Extracted data entries:
·····

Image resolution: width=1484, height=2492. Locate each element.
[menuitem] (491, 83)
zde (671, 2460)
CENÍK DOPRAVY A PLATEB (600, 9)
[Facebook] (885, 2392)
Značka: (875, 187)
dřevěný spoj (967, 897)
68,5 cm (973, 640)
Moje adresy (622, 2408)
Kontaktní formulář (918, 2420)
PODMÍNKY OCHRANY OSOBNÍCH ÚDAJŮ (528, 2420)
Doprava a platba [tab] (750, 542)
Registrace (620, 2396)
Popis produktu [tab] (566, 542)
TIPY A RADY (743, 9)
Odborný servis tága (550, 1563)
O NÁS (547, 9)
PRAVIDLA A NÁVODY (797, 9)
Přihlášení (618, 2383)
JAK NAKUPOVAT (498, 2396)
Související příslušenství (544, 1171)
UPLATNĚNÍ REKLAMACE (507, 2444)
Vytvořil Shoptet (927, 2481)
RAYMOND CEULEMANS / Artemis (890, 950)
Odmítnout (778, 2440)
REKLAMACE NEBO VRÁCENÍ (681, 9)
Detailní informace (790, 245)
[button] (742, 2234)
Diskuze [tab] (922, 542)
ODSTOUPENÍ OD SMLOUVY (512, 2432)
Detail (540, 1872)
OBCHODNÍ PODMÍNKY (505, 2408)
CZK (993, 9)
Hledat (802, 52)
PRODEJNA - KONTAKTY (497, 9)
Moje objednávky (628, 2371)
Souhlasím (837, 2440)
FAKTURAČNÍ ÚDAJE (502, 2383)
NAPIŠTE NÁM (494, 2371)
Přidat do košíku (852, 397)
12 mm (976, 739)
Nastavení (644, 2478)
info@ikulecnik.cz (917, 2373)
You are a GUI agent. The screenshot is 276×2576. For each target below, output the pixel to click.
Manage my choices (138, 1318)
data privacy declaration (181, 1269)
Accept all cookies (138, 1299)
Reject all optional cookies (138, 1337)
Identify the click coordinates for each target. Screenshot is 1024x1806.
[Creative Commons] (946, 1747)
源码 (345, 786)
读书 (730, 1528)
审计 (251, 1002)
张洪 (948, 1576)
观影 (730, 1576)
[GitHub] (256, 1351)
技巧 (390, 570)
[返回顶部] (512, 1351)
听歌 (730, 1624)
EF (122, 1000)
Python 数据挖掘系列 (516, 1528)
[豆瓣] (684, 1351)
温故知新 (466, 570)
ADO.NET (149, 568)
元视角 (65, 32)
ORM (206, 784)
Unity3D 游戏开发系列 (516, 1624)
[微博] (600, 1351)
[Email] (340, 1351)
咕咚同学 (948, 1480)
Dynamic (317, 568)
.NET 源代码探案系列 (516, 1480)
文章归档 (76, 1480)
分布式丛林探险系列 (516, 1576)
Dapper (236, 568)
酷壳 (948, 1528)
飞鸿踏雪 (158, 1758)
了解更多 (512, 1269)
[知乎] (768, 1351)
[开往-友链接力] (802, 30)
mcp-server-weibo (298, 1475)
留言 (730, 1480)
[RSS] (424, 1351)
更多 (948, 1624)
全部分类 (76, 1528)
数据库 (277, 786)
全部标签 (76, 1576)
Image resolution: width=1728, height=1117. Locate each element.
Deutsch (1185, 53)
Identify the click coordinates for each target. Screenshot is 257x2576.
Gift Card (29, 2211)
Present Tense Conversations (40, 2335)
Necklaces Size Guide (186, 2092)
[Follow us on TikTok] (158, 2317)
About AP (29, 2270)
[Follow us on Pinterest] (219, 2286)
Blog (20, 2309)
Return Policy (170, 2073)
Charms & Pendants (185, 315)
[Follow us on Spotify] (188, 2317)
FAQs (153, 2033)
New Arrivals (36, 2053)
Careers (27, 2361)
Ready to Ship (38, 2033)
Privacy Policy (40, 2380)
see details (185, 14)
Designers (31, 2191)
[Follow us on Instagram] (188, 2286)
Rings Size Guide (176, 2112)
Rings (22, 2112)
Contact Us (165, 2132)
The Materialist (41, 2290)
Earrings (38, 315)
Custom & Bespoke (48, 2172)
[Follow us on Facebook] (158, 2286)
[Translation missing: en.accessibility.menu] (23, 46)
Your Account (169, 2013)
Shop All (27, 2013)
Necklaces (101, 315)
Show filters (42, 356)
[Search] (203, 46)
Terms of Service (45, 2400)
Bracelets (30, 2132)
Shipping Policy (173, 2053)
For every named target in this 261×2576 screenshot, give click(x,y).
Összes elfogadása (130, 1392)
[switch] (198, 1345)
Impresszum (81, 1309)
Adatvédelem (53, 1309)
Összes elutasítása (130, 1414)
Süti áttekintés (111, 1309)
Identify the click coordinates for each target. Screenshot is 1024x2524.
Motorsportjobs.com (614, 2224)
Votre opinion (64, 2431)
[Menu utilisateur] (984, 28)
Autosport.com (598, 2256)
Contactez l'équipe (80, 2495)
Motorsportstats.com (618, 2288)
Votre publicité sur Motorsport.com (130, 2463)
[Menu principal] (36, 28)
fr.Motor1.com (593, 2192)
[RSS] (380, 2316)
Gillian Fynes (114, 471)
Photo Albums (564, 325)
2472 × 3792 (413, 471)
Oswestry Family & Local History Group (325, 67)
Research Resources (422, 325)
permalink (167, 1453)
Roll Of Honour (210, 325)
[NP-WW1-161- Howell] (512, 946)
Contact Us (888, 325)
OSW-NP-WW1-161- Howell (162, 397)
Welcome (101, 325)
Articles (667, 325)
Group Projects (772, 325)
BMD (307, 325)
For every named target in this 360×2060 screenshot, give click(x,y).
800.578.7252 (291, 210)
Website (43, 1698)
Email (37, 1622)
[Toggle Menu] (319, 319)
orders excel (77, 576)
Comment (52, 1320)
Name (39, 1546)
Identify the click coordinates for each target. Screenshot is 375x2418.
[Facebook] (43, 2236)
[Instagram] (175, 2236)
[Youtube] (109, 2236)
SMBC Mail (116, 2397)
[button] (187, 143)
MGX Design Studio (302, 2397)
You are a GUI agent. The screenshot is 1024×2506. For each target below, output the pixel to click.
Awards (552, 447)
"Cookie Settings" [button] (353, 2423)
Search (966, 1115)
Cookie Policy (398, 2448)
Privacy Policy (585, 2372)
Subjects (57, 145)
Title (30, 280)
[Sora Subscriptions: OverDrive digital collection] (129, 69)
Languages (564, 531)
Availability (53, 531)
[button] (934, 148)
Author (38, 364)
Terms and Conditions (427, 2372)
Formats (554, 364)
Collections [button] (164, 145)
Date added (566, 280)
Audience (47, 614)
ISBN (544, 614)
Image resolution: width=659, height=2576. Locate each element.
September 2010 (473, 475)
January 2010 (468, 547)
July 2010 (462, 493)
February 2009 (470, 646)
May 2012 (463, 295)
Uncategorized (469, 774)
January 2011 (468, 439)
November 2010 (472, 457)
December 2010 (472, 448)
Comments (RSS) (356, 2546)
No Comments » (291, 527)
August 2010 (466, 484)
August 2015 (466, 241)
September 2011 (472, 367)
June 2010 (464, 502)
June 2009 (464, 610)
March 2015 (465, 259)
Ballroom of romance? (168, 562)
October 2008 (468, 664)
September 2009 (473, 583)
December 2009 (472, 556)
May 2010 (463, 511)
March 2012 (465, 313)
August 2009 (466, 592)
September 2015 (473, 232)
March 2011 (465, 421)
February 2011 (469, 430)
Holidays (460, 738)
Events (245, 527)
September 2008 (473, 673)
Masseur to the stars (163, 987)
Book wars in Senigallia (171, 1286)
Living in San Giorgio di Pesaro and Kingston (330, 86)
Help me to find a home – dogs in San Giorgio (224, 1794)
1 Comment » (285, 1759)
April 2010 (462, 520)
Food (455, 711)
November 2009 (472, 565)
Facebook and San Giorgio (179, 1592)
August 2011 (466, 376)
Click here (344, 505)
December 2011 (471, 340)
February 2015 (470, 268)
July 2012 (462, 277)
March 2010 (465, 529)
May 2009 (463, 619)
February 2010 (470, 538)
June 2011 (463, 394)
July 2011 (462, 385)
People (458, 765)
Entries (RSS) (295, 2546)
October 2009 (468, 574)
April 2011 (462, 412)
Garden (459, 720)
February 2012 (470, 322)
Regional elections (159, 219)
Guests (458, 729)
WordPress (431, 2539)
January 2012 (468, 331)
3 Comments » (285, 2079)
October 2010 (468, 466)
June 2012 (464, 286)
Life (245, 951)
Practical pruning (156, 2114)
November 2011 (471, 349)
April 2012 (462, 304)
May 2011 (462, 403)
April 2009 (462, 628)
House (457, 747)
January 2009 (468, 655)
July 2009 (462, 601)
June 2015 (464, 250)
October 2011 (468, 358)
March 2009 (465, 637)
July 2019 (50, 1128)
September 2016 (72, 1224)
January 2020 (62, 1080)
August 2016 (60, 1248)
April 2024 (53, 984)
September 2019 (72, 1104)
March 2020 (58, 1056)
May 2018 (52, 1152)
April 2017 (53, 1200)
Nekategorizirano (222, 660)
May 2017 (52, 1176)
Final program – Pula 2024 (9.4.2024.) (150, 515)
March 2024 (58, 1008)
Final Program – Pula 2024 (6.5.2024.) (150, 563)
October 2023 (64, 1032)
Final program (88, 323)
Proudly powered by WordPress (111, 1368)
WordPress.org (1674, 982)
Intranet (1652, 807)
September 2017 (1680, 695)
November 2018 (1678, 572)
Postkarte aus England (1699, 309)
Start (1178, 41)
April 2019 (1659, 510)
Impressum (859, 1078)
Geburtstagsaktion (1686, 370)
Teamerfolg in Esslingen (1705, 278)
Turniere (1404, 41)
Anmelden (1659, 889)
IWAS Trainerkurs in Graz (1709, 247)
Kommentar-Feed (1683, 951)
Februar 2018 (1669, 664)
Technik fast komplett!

·····

WHAT IS REQUIRED: Looking at the data above, work out how many lines contain "Facebook" and answer with the figure only.

RESULT OF THE EXERCISE: 4